_Task requirements_
Copy the listing below line for line, starting at its first line and ending with the line that has "1568x728 pixels." in it. Add nothing.
[Opening Input for this task section]
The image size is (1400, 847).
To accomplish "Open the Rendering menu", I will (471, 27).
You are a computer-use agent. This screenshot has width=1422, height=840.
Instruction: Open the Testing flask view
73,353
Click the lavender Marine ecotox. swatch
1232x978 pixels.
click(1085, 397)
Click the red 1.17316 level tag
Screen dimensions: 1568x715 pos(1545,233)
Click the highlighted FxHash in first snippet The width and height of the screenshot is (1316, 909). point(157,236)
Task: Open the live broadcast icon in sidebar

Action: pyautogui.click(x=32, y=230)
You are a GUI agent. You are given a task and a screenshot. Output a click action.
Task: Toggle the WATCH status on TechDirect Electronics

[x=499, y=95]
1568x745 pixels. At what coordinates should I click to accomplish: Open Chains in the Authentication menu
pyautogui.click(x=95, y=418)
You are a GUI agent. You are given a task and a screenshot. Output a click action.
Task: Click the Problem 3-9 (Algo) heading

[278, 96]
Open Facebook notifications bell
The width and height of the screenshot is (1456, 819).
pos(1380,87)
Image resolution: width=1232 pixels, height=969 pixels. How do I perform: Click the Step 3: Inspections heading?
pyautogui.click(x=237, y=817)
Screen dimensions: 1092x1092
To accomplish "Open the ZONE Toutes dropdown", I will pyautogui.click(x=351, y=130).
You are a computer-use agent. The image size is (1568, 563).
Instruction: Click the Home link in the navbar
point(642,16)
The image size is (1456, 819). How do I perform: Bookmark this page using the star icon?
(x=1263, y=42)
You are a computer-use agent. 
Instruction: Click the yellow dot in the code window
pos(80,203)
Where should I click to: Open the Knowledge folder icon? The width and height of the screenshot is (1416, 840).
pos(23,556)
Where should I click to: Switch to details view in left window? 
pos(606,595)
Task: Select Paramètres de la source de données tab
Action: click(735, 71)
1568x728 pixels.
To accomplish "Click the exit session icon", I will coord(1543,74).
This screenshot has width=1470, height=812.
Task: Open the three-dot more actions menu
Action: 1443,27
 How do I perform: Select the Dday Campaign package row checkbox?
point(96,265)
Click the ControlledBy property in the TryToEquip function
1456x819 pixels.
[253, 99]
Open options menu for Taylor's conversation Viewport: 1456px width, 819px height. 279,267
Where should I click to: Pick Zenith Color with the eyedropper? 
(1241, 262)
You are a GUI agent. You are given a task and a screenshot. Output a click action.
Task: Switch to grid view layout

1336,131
[Closing Input for this task section]
_Answer for this exercise_
The image size is (1400, 847).
To accomplish "Open the Rendering menu", I will (471, 27).
You are a computer-use agent. This screenshot has width=1422, height=840.
Instruction: Open the Testing flask view
73,353
Click the lavender Marine ecotox. swatch
1232x978 pixels.
click(1085, 397)
Click the red 1.17316 level tag
Screen dimensions: 1568x715 pos(1545,233)
Click the highlighted FxHash in first snippet The width and height of the screenshot is (1316, 909). point(157,236)
Task: Open the live broadcast icon in sidebar

Action: pyautogui.click(x=32, y=230)
You are a GUI agent. You are given a task and a screenshot. Output a click action.
Task: Toggle the WATCH status on TechDirect Electronics

[x=499, y=95]
1568x745 pixels. At what coordinates should I click to accomplish: Open Chains in the Authentication menu
pyautogui.click(x=95, y=418)
You are a GUI agent. You are given a task and a screenshot. Output a click action.
Task: Click the Problem 3-9 (Algo) heading

[278, 96]
Open Facebook notifications bell
The width and height of the screenshot is (1456, 819).
pos(1380,87)
Image resolution: width=1232 pixels, height=969 pixels. How do I perform: Click the Step 3: Inspections heading?
pyautogui.click(x=237, y=817)
Screen dimensions: 1092x1092
To accomplish "Open the ZONE Toutes dropdown", I will pyautogui.click(x=351, y=130).
You are a computer-use agent. The image size is (1568, 563).
Instruction: Click the Home link in the navbar
point(642,16)
The image size is (1456, 819). How do I perform: Bookmark this page using the star icon?
(x=1263, y=42)
You are a computer-use agent. 
Instruction: Click the yellow dot in the code window
pos(80,203)
Where should I click to: Open the Knowledge folder icon? The width and height of the screenshot is (1416, 840).
pos(23,556)
Where should I click to: Switch to details view in left window? 
pos(606,595)
Task: Select Paramètres de la source de données tab
Action: click(735, 71)
1568x728 pixels.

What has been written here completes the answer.